What to do (and not to do) in Finland

Finns are relaxed and helpful but they expect much from you as a person as well:

Finish peoples are relaxed and calm in their outlook towards life and living. This is reflected in the casual way in which they treat such things as manners and dress for instance. “Just use common sense” is a general rule-of-thumb that actually works quite well – remembering always that the common sense of your country of origin might differ slightly from its Finnish counterpart.

However, as you commence finding your way through world of the Finns, there are some do’s and don’ts that you must be aware of.

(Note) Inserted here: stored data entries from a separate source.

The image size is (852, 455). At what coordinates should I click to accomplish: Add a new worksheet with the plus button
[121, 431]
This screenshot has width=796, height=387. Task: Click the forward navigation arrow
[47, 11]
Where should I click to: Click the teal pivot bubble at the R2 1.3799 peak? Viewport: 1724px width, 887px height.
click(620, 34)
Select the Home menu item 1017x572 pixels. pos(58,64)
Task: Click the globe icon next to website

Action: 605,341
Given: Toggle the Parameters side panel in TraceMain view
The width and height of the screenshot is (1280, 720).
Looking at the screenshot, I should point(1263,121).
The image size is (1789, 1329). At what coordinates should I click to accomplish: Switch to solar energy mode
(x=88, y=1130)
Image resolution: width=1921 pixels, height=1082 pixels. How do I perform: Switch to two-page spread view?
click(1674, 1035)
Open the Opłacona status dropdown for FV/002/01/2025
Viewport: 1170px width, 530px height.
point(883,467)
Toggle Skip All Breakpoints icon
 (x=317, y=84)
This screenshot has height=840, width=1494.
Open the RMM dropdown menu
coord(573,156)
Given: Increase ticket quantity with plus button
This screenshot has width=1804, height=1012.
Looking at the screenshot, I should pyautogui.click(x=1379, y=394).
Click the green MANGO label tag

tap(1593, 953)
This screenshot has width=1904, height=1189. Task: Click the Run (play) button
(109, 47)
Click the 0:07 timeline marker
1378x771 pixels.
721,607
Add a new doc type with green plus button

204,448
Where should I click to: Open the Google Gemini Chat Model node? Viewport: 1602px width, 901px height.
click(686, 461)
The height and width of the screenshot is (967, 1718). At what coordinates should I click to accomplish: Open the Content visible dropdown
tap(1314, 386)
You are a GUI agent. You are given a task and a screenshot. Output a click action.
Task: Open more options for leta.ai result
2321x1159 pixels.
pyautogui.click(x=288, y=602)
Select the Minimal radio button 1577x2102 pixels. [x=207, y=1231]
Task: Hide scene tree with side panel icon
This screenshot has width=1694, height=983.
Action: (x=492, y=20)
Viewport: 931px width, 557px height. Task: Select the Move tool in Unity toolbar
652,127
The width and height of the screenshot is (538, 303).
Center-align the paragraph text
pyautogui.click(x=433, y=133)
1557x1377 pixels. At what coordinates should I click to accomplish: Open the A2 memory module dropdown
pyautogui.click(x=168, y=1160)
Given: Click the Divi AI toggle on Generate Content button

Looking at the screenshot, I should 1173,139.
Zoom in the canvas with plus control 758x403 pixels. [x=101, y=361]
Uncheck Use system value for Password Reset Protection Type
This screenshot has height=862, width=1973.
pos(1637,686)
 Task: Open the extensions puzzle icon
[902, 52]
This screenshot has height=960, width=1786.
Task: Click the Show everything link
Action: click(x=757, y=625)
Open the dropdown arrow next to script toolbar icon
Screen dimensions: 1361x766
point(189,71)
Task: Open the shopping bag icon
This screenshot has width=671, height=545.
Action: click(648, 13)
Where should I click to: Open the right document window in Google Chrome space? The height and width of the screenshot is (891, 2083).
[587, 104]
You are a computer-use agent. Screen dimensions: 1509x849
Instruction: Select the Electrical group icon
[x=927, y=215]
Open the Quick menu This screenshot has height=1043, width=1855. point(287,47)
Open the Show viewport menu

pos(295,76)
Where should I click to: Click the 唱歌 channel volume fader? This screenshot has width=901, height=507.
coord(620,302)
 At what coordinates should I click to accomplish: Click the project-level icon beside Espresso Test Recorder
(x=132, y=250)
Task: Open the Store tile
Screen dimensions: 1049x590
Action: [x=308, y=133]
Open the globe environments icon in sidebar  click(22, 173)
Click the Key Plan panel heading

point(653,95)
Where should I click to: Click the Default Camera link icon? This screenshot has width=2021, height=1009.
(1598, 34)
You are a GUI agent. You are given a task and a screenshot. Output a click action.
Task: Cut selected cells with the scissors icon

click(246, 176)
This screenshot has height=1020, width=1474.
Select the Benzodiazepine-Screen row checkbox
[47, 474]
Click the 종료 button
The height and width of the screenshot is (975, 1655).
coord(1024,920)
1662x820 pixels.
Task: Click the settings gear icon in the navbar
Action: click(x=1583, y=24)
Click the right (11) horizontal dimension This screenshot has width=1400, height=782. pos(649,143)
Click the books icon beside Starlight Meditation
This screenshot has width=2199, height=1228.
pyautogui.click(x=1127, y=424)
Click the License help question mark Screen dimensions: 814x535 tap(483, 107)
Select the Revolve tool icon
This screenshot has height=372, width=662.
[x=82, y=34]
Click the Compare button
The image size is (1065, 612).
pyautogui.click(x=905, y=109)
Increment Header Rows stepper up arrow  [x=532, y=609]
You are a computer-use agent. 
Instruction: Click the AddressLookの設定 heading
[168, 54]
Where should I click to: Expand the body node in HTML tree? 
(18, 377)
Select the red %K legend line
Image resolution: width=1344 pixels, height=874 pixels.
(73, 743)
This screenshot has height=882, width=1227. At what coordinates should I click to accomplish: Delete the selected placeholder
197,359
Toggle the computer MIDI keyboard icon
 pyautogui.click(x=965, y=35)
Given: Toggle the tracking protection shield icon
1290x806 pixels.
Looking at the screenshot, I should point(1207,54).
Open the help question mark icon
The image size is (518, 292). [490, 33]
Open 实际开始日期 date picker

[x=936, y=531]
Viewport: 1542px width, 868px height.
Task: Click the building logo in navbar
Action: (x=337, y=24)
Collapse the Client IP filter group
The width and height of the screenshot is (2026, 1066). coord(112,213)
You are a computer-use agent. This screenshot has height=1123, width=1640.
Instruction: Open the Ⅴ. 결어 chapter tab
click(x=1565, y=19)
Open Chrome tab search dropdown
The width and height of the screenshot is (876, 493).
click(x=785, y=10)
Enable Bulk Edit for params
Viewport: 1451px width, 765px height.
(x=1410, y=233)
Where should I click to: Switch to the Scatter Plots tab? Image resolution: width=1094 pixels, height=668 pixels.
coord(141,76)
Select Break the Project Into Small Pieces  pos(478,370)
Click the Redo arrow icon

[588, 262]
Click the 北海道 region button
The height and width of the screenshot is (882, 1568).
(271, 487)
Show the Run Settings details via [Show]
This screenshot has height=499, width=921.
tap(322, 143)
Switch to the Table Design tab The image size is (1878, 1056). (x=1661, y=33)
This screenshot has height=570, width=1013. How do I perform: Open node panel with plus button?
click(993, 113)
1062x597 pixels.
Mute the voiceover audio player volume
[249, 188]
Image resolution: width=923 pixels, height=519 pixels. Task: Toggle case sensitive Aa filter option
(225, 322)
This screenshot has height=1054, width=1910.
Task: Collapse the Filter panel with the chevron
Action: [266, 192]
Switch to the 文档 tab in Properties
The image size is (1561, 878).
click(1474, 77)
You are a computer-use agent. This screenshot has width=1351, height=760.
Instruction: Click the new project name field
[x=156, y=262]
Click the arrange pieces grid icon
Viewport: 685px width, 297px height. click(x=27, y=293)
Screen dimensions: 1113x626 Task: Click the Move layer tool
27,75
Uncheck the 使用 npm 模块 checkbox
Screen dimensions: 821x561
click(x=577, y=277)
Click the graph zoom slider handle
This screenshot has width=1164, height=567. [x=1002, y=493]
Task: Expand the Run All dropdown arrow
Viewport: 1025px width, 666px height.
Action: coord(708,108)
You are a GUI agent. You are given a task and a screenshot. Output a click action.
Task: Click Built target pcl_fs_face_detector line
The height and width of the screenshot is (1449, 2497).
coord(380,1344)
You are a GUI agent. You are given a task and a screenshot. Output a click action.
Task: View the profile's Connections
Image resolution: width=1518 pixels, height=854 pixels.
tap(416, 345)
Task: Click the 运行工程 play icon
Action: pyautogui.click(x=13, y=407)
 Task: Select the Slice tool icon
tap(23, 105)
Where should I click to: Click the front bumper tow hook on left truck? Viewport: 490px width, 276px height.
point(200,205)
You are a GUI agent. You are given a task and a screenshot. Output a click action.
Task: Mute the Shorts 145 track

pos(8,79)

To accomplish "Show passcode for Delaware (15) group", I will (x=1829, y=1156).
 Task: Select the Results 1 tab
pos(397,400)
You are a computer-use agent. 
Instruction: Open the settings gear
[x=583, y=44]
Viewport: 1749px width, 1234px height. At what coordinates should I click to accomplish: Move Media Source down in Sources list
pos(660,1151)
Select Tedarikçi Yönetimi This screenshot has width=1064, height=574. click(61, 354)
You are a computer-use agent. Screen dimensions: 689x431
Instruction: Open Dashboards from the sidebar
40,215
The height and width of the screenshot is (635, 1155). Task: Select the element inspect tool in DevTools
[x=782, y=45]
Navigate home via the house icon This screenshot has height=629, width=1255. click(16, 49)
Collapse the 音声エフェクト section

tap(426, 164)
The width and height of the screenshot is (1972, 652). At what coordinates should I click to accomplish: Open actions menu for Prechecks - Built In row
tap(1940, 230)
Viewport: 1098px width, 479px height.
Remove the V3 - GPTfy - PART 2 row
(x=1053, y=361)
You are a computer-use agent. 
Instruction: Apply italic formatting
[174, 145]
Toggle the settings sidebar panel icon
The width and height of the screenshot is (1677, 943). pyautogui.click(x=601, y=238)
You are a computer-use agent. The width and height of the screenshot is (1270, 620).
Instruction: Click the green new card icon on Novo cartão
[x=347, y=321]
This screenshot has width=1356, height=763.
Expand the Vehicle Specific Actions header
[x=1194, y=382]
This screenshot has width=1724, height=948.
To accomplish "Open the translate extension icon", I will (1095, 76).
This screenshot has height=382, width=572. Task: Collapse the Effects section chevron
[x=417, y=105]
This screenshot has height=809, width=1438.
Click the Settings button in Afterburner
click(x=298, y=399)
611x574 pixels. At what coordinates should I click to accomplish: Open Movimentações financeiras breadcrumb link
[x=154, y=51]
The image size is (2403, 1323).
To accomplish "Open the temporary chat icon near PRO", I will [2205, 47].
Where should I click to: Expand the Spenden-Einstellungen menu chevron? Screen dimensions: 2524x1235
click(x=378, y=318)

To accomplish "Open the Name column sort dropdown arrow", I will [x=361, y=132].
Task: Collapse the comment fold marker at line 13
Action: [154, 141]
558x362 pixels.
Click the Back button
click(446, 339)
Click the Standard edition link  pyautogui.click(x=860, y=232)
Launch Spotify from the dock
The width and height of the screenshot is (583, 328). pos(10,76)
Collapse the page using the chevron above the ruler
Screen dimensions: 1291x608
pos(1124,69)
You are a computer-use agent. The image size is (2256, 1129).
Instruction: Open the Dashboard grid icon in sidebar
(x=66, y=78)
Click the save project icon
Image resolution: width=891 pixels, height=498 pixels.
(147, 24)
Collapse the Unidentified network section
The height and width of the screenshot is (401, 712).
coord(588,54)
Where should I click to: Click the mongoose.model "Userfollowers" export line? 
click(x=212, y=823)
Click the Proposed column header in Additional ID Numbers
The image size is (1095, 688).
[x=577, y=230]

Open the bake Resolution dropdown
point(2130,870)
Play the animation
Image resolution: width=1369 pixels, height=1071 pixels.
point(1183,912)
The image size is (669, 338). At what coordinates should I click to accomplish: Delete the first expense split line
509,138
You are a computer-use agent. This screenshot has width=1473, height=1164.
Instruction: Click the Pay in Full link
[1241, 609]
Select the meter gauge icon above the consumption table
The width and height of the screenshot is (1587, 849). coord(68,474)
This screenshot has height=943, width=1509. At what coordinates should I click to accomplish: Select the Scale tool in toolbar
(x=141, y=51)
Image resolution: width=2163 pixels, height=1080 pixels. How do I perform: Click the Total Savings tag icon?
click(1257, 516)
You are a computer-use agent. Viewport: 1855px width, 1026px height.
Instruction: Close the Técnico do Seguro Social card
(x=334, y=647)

The cultural ethos and the language:

You must know that Finns are taciturn and somewhat recalcitrant as a people. Such phrase as “Thank you”, “You are welcome” are not too often heard but that is not because they are trying to be deliberately rude to you. Indeed, the Finnish language does not have a specific word for “please” either so you must be aware of the cultural foundations and the ethos of the community that generates verbal niceties and the way in which the Finnish people’s language works is a reflection of that culture. It does not mean at all that they are not helpful, polite and kind. Far from it. Just do not expect their language to reflect it at all times. They are not into platitudes and automatic responses. This you must remember. The reason for this is that they value honesty above everything else and if you have nothing genuinely honest to say, the best advice the SSC can give you is to say “Don’t open your mouth. Don’t say a word”. If they say something good about you, then you should know that that is not only a rare occurrence but a very genuine compliment.

Being punctual:

Remember, and this point cannot be overstressed especially to Asian Students – Punctuality. This is regarded as one of the most prized virtues by Finns and sits close to Honesty in their “value and virtues” list. You must apologize even if you are late by just a few minutes. If you are late by even a minute or two for a business meeting that is considered very bad form. If you are not there at a pre-planned meet 15 minutes after your scheduled time, be prepared to find the other person gone. This is not only considered a lack of respect for the other person but that person will lose all respect for you. SSC’s advice to you on lateness? “Don’t do it”. End of story.


The coffee culture:

At any discussion or meet, you will find the coffee flowing like wine *smiles*. It is something that the Finnish peoples adore. This is similar to say the “tea culture” in Sri Lanka. Also, the Finns like milk with their meals and this is a bit different from South Asian countries where our drink of choice at a meal is water. Don’t be put out.  Just espouse this small fact as part of your life in Finland and you’d be just fine.

Take off your shoes!

Like in many South Asian Finns always leave their shoes outsidecountries, people remove their shoes before they go into a home. In Finland this is actually a necessity due to snow, wetness etc. Chances are you will arrive with wet and/or muddy footwear so be mindful that you should not walk into a Finnish home in anything but your socks. This is true even in summer.




The sauna:

Finnish sauna

People in warmer regions might consider this a non-essential add-on to their lives but in Finland, it is woven into the very fabric of their lives. With 5 million people, Finland boasts a half million saunas with almost every home in the country actually having a sauna of its own. It’s a place to meet friends, chat, even perhaps have a small meeting or three. The men and women visit a sauna separately and public saunas are gender-separated. Also, and this might be an issue for South Asians – no clothes allowed within a sauna. None at all. Just a towel. This is because clothes are considered unhygienic inside one.

Bundle up:

The winters in Finland are long but they are not by any means monotonous. You will soon realize that there are phases to that period of time. Starting with slush at the start, the streets soon get covered in snow. Daytime (light) is shorter during winter and sometimes the darkness can really get to a person. All dwelling spaces are heated so you don’t really need to worry too much unless you go out. Remember that frostbite can be a very real threat and so, please do take care to bundle up when you are out – even for what you might think is a short period of time.